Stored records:
- - -

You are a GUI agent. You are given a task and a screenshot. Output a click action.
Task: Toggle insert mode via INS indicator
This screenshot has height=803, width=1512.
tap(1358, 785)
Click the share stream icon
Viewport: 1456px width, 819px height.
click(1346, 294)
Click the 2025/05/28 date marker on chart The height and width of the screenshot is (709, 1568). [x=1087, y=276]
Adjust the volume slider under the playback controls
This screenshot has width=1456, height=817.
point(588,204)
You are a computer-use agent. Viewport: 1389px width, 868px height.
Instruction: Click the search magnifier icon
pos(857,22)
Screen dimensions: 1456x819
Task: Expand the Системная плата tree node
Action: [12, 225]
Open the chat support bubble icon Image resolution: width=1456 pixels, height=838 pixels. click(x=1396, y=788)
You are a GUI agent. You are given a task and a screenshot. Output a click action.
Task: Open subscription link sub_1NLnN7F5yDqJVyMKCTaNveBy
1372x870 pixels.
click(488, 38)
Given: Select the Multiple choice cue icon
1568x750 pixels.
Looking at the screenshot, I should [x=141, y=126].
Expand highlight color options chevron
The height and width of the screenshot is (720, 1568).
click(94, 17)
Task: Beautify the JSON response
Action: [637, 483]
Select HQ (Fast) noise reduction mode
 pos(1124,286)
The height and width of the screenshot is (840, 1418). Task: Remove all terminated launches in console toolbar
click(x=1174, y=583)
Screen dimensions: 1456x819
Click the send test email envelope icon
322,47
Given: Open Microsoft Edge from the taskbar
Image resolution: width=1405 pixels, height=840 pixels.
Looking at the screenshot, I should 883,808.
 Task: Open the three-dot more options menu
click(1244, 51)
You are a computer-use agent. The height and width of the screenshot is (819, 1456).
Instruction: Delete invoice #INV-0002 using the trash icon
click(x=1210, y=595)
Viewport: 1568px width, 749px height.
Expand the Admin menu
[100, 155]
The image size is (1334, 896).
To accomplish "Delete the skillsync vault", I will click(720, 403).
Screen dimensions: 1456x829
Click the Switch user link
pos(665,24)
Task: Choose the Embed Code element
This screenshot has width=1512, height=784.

- - -

Work task: Find the number of lines above that hold the word "computer", then write that number by itself.

The answer: 2